12/07/2021

La crisis del trabajo en la Argentina

El enorme ejército de reserva de desocupados es un arma fundamental para la reforma laboral y los salarios de pobreza.

(Nota de opinión publicada en diagonales.com)

¿Cómo recomponer el paradigma del trabajo en el país, cuando hay 4,5 millones de personas con problemas de trabajo entre ocupados y subocupados? Para responder esta pregunta desde la perspectiva de los trabajadores, conviene examinar lo ocurrido en las últimas décadas en particular desde los ’90.
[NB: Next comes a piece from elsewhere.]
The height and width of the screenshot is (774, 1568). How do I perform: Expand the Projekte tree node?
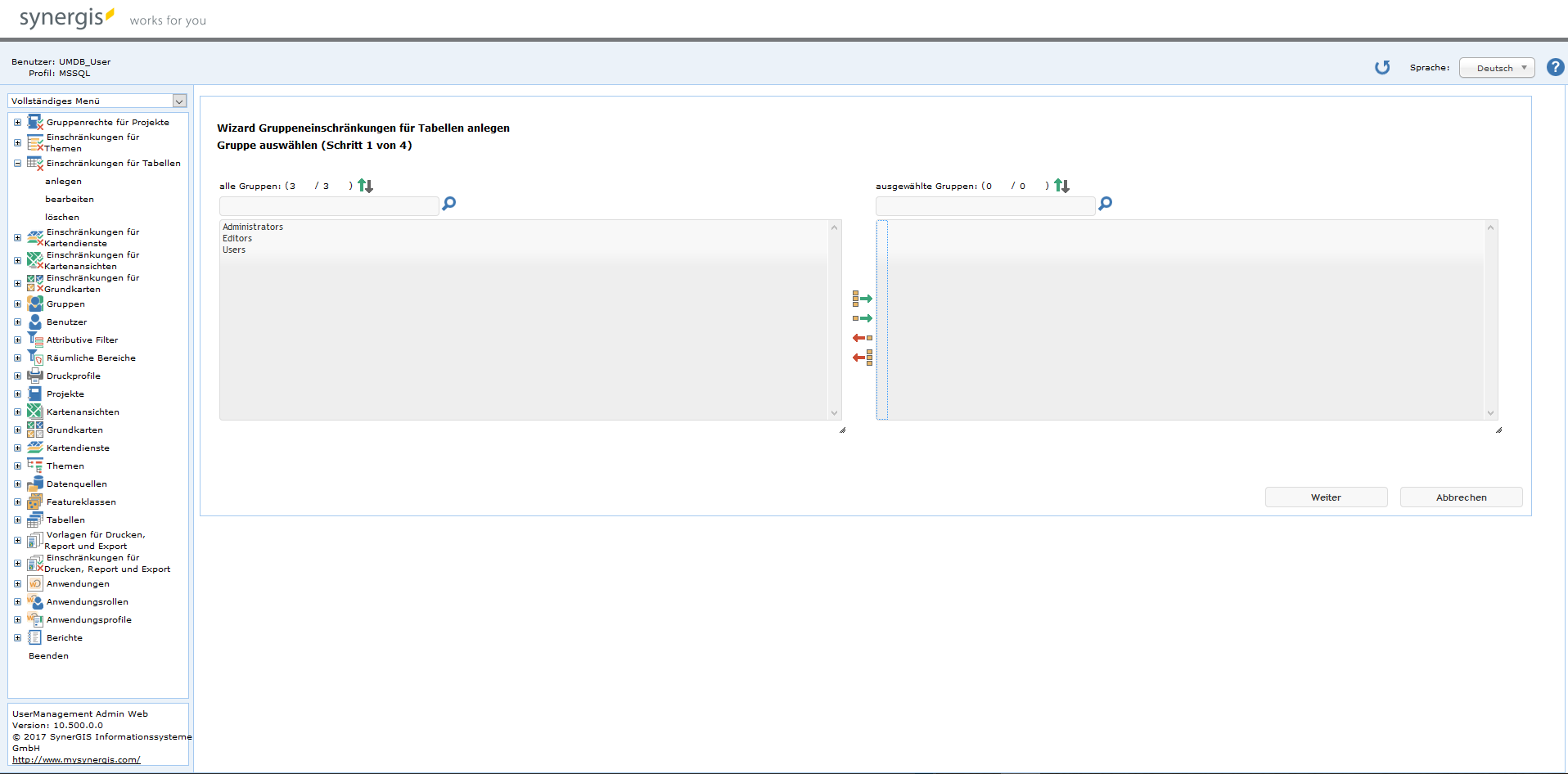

En 1998, de la mano de la Argentina de Menem, la desocupación alcanzaba el 18% sin que hubiera estallado la crisis. Cuando la convertibilidad voló por los aires, en el 2002 alcanzaba el 21,5% y la subocupación el 18,6%, en total 5,66 millones de personas con problemas de empleo.

El punto es que a la desocupación de los años menemistas llegamos por razones de fondo. En primer lugar, despidos en masa por las privatizaciones en el petróleo, la destrucción de los FF.CC., de la industria siderúrgica estatal, de la energía, etc. Por otro lado, por la flexibilización laboral que tiene varias consecuencias: aumento de la jornada, eliminación de protecciones de convenio y salubridad, aumento de los ritmos de producción, contratos temporarios basura, desprotección ante el despido, turnos americanos que eliminan el fin de semana, eliminación de categorías de convenio colectivo, descalificación profesional. Otro golpe a la ocupación fue la reforma previsional que alargó la edad en cinco años, evitando la liberación de centenares de miles de puestos de trabajo para las jóvenes camadas que se incorporan al mercado laboral año a año. Desde luego también impacta, especialmente en condiciones de flexibilización laboral, la cuestión del avance tecnológico que aumenta la productividad de cada trabajador potenciando de manera geométrica la expulsión laboral al combinarse con mayores jornadas en lugar de reducir las horas de trabajo.

A estas causas de fondo hay que agregar una letal, que concentra todas las anteriores: el trabajo informal que trepó en la crisis de 2001 para no bajar nunca más a niveles aceptables, al contrario llegamos al presente con porcentajes cercanos al 40%. Esto es así porque el trabajador informal carece directamente de derechos y todos los aspectos mencionados se potencian. Sabemos que en actividades de millones de personas como obreros rurales, trabajo en casas particulares y construcción son más los informales que los formales. En este tema se ha incorporado una variante decisiva de flexibilización extrema que es el fraude laboral legalizado del monotributo que encubre la relación de dependencia, tanto en la actividad privada como en el Estado.

Estas causas de fondo no han sido removidas, ninguna. Prueba es que, incluso en materia jubilatoria al extender a 70 años la edad de manera opcional, se ha profundizado la tendencia. Lo mismo podemos decir del empleo juvenil por excelencia del momento, el repartidor precarizado, los becarios estatales, etc. Y otra “herencia” de aquella crisis fundacional de destrucción del trabajo y de las condiciones laborales es la contraprestación laboral de los llamados “planes sociales” utilizados como mano de obra barata en los municipios, un arma extrema de precarización laboral y de depresión salarial.

No hemos tocado hasta aquí un tema que surge de las cifras del Ministerio de Economía que es el desaliento típico de las depresiones económicas que ha llevado a un millón de personas a no buscar más trabajo lo que llevaría la desocupación de hoy (10,8%) a casi el doble. Pero es, en todo caso un resultado de la estructura económica de primarización exportadora con su contracara de importación de bienes de capital y manufacturados.

De lo expuesto surge que la desocupación masiva es política de Estado de los políticos que se alternan en el poder representando a los sectores empresariales. El enorme ejército de reserva de desocupados es un arma fundamental para la reforma laboral y los salarios de pobreza. En esto coinciden la UIA, las entidades del capital agrario, los bancos y aún las Pymes. El cambio de paradigma para recuperar el trabajo podrá darse en las antípodas de esta orientación. Pero una Argentina donde se vuelque el ahorro nacional a la industrialización, a millones de viviendas necesarias, es sin duda la de la ruptura con el FMI, con la loza de la deuda y todos los aspectos de nuestra inserción semicolonial en el mercado mundial. Algo que requiere una reorganización económica y social desde el campo de los trabajadores.